A dilapidated sign in Minter City honoring Olympian Lusia Harris-Stewart is down, but plans are in place to erect another sign in her honor near Greenwood.
Board of Supervisors President Robert Collins said today the new structure will be built on county school district property near Harris-Stewart’s alma mater, Amanda Elzy High School.
Collins said private funds will be raised to pay for the new sign and that community activists Shun Pearson and Kyle Scott are leading the way.
Collins said District 1 Supervisor Phil Wolfe, whose district includes Minter City, told him Monday that the sign was on the ground.
Harris-Stewart, 57, gained fame by leading Delta State to three national titles and then the United States to a silver medal in the 1976 Olympics. The 6-foot-3 center was the first woman ever drafted by the NBA and is a member of the Basketball Hall of Fame and the Women’s Basketball Hall of Fame.
But her sign fell into disrepair in recent years. It has a large four-letter obscenity scrawled across it, and the county couldn’t identify its owner.
Wolfe had said during an April 9 board meeting that he planned to tear the sign down if another solution couldn’t be found. He said it would be illegal for the county to work on it because it’s private property.
The demolition plans had prompted calls from several sectors to save the sign.
State Sen. David Jordan, D-Greenwood, said last week that it’s part of the area’s tourism effort and too important not to be saved. “We’re going to restore the sign, but we’re going to need help from the county board of supervisors to do it,” he said then.

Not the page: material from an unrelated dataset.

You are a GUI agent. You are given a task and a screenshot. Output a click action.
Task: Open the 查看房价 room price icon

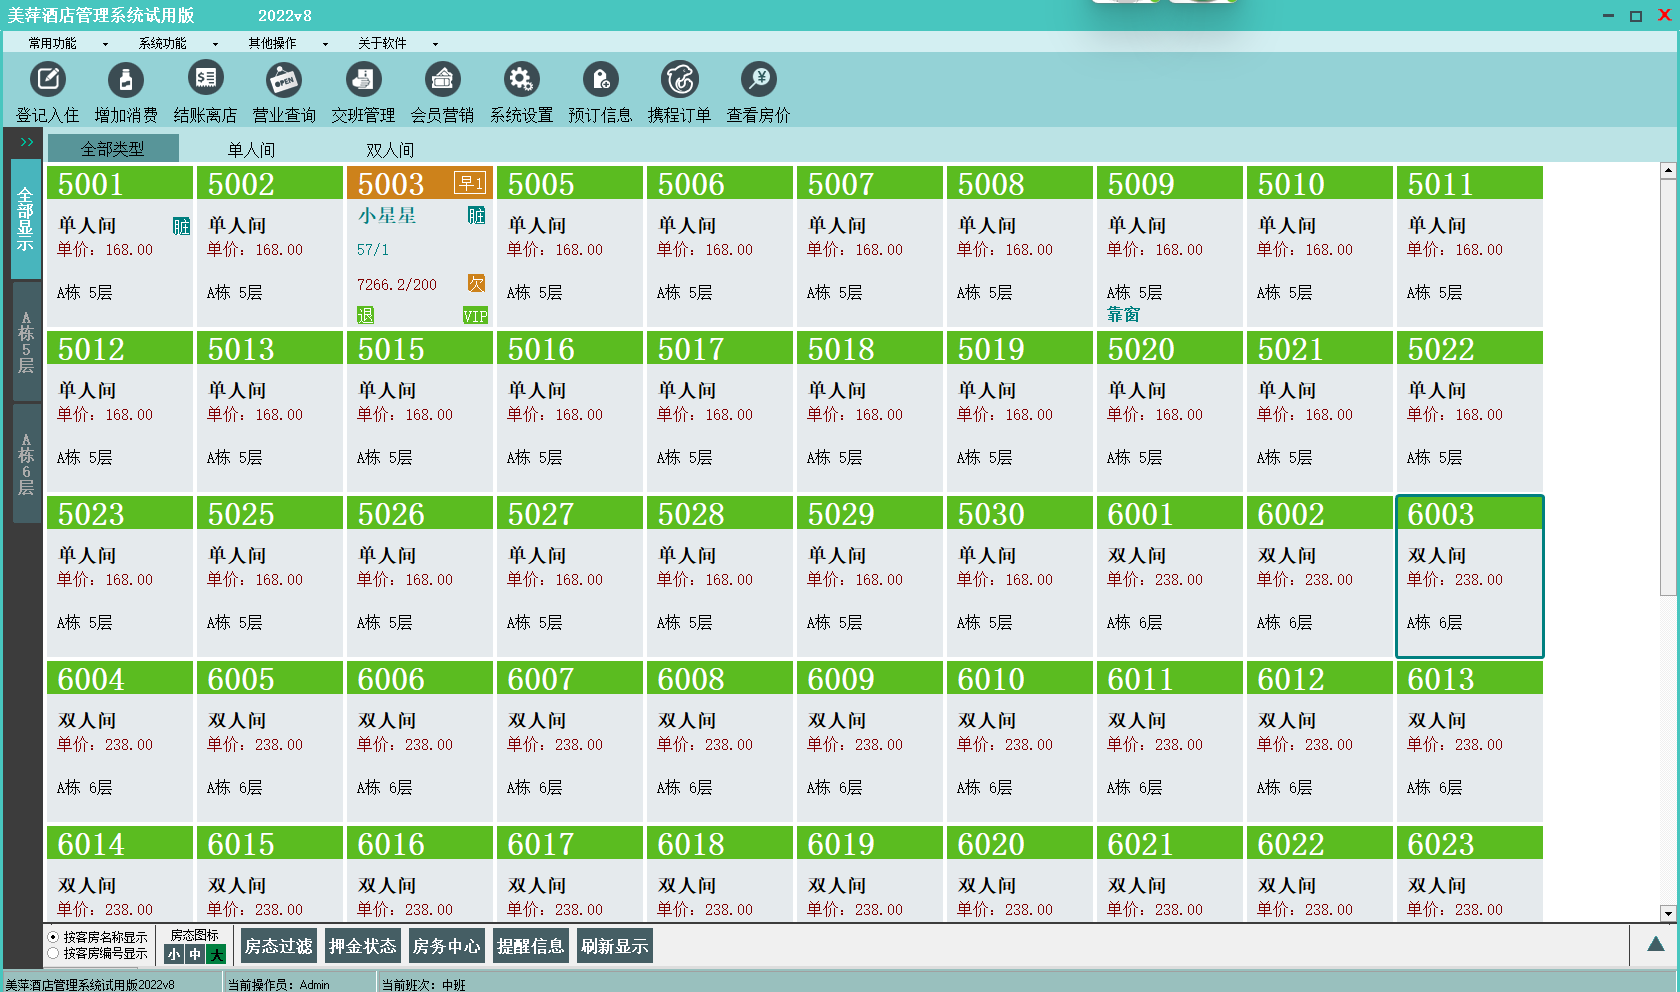(x=758, y=80)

Alan Huffman, a freelance writer from Bolton, is part of a group of old friends from the Jackson area who for 15 years have made a weekend trek up the Delta to the Peabody Hotel in Memphis.
He’d never heard of Harris-Stewart until they stopped one year just to get out of the car. They began learning more about her and made it an annual part of their trip.
Huffman said Harris-Stewart is a good role model and that he’s surprised anyone would want to tear down the sign. He said it’s little landmarks like it that make the Delta culture his group loves.
“You would think they’d be proud of her. Everybody should be proud of her,” he said.